Journée de remorquage standard, après deux semaines éprouvantes (beaucoup d’heures et grosses chaleurs), les remorqués enchaînent la fatigue des jours précédents et commence à se faire sentir. Je fais un plein d’essence et retourne mettre en l’air mes planeurs. Au premier virage du remorqué je m’aperçois que je n’ai pas remis le bouchon du réservoir carburant de l’aile droite. Je décide donc d’abréger ce remorqué et de me reposer. Mais d’abord j’attend d’être suffisamment haut pour que le pilote du planeur ait le choix des pistes pour larguer (circuit basse hauteur ou la piste perpendiculaire). Je lui signale par à la radio que j’ai un soucis et qu’il va devoir larguer dès que possible. Le pilote largue immédiatement et s’annonce en base pour la piste perpendiculaire. Le planeur se pose sans soucis moi de même.
On retrouve les morceaux, et je décide de passer la main à quelqu’un d’autre pour ne pas faire d’autres boulettes qui pourraient se finir beaucoup plus mal que ça. Quand les grosses journées s’enchaînent on ne sent pas forcement arriver la fatigue, et on risque d’aller jusqu’au point de rupture. Il est donc important d’être conscient de ses limites (pilote remorqueur ou pilote planeur) pour prendre la bonne décision de s’arrêter avant qu’il ne soit trop tard. Il est également important de ne pas céder à la pression temporelle, ou dans la précipitation on fini toujours par oublier quelque chose, que ce soit un bouchon de réservoir, des volets, réglage du compensateur…

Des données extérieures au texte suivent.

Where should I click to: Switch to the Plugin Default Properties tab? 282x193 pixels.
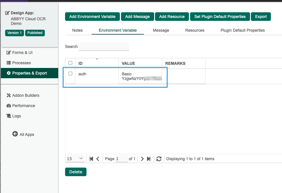coord(243,30)
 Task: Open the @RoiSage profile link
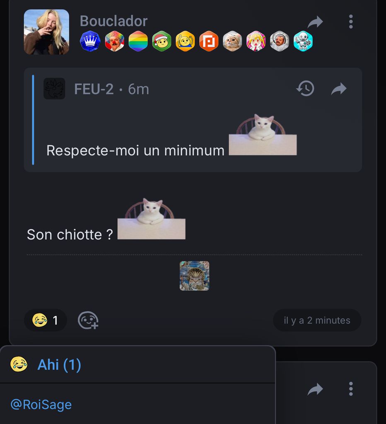click(41, 405)
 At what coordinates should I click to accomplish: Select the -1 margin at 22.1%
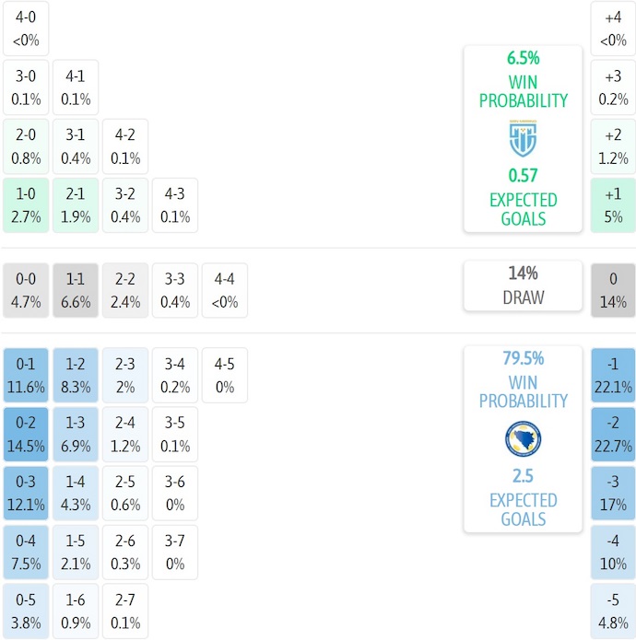tap(613, 376)
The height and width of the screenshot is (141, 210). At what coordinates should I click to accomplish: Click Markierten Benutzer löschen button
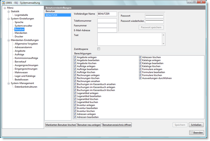(61, 125)
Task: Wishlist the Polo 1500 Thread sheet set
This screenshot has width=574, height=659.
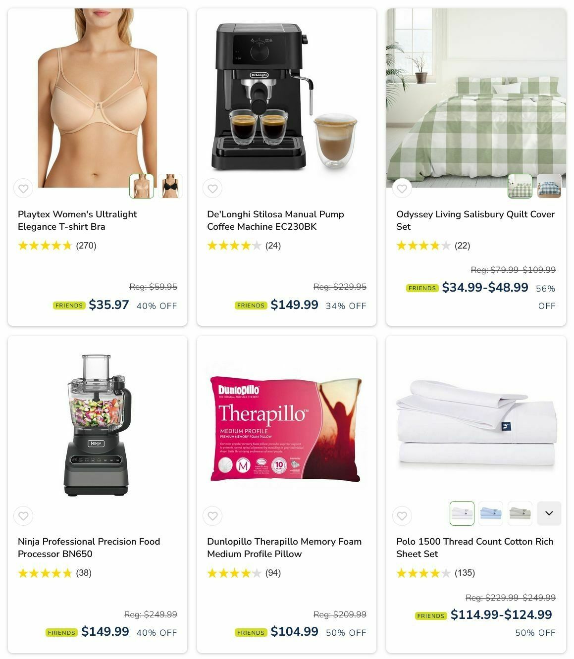Action: pos(402,516)

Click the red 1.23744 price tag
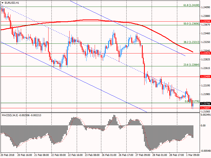click(x=205, y=21)
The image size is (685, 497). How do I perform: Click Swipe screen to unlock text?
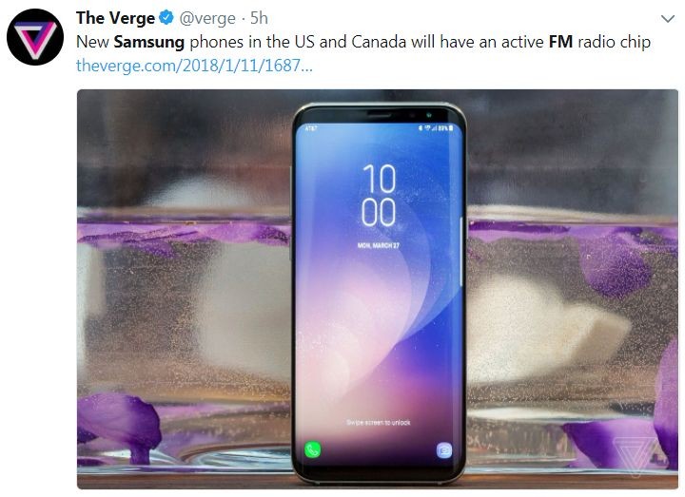tap(379, 422)
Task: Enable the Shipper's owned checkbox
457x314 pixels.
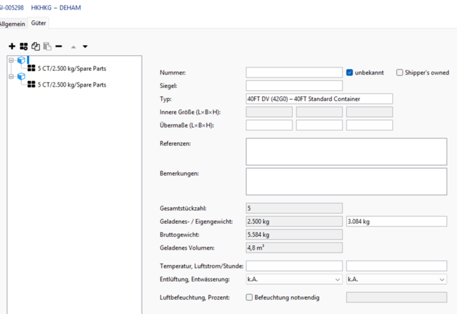Action: tap(400, 72)
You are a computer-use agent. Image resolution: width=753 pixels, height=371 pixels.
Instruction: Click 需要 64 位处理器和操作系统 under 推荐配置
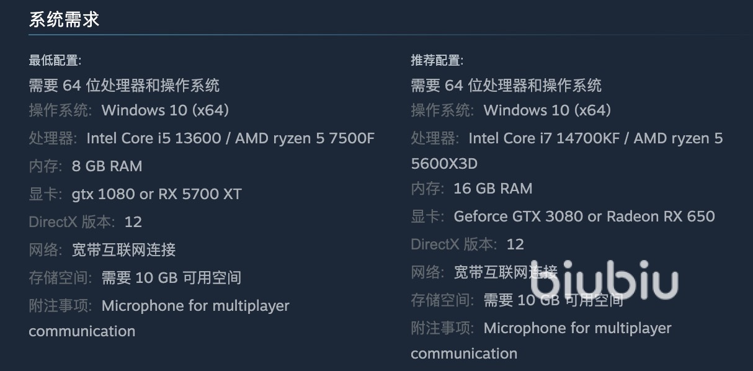pos(506,85)
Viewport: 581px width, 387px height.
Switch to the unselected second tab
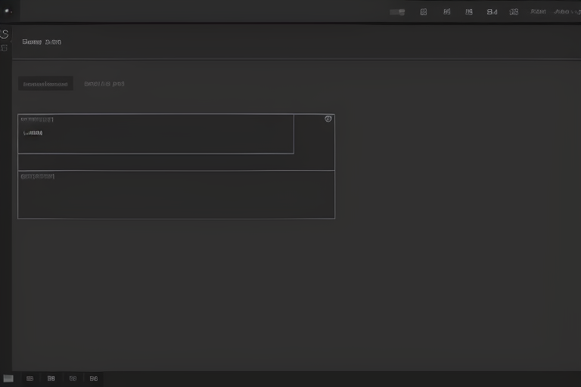pos(104,84)
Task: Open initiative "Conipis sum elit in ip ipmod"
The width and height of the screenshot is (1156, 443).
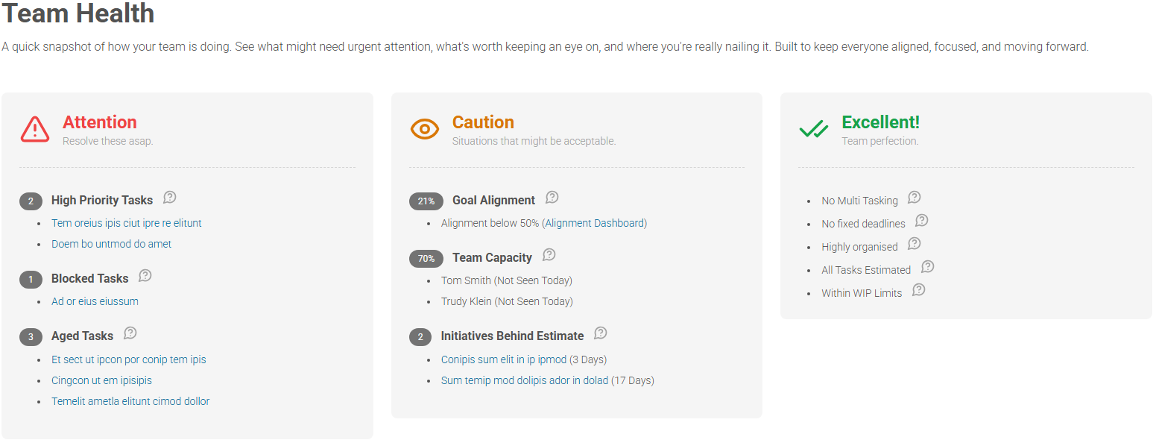Action: pyautogui.click(x=504, y=359)
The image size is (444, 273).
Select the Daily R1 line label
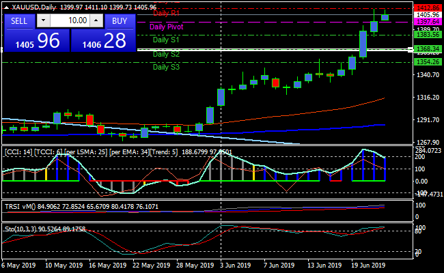pyautogui.click(x=167, y=13)
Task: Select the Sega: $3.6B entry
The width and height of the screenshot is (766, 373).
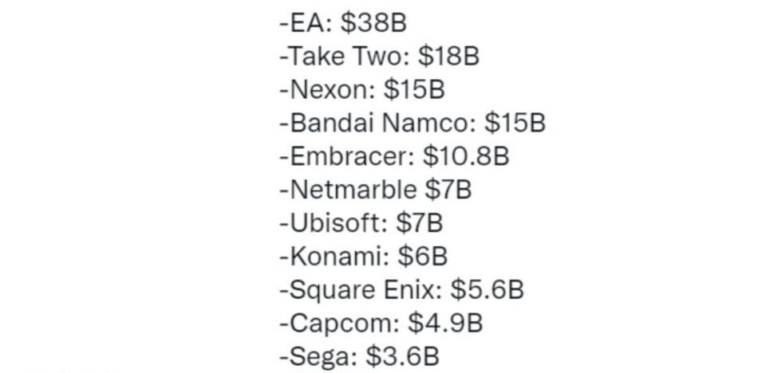Action: pos(359,356)
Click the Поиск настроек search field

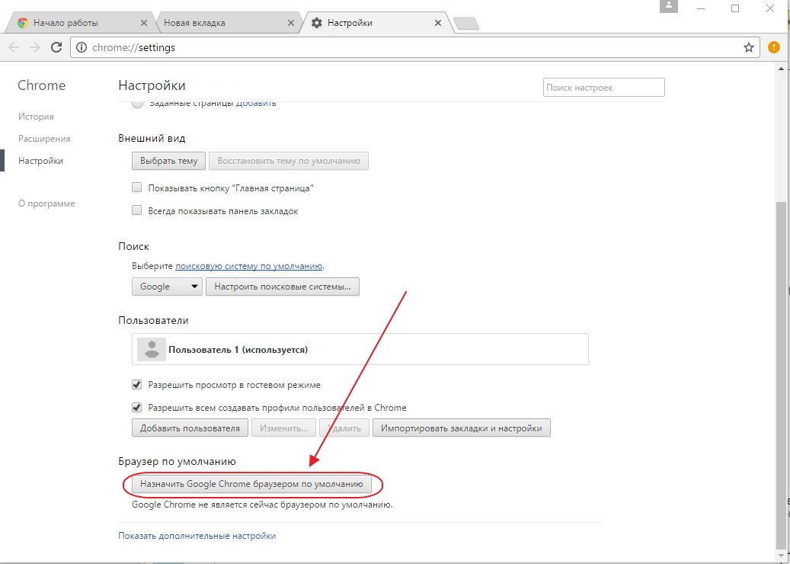click(603, 88)
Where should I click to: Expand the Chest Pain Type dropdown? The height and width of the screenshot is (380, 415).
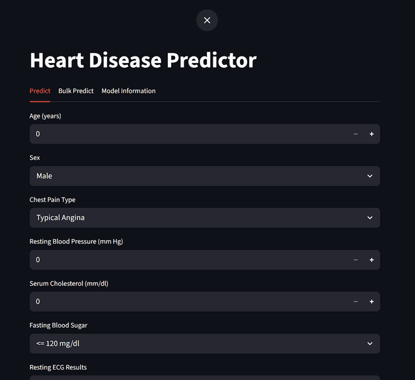click(x=195, y=218)
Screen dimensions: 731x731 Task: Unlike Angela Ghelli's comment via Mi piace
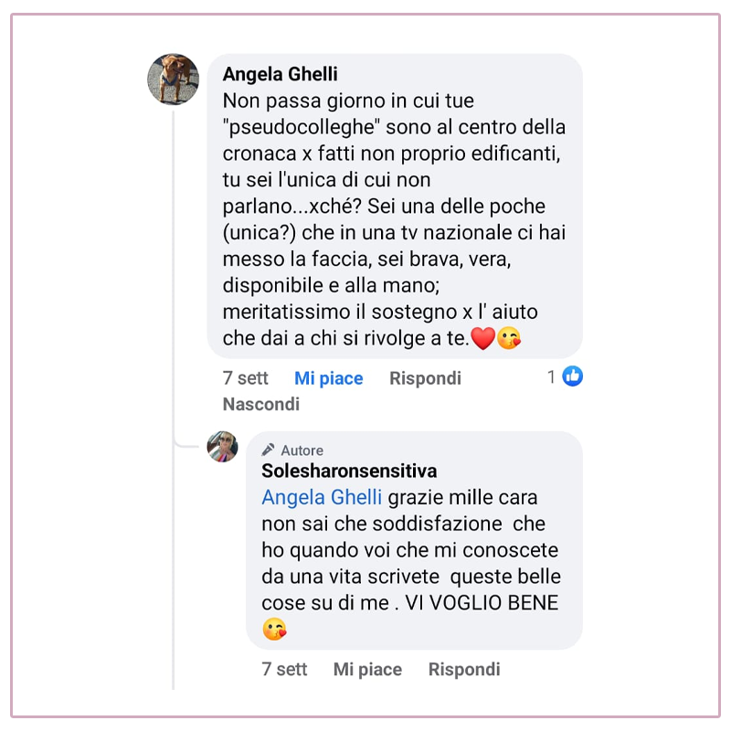pos(329,378)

Le mélange fatigue et précipitation ont eu pour conséquence une baisse de la concentration, qui ont entraîné des oublis. Il est donc important de bien toujours vérifier que notre aéronef est en état de vol, pour ma part j’aurais du vérifier que mes deux réservoirs étaient bien fermés. Cela est également valable avant chaque décollage, il est important soit d’appliquer une bonne checklist, soit un bon scan machine.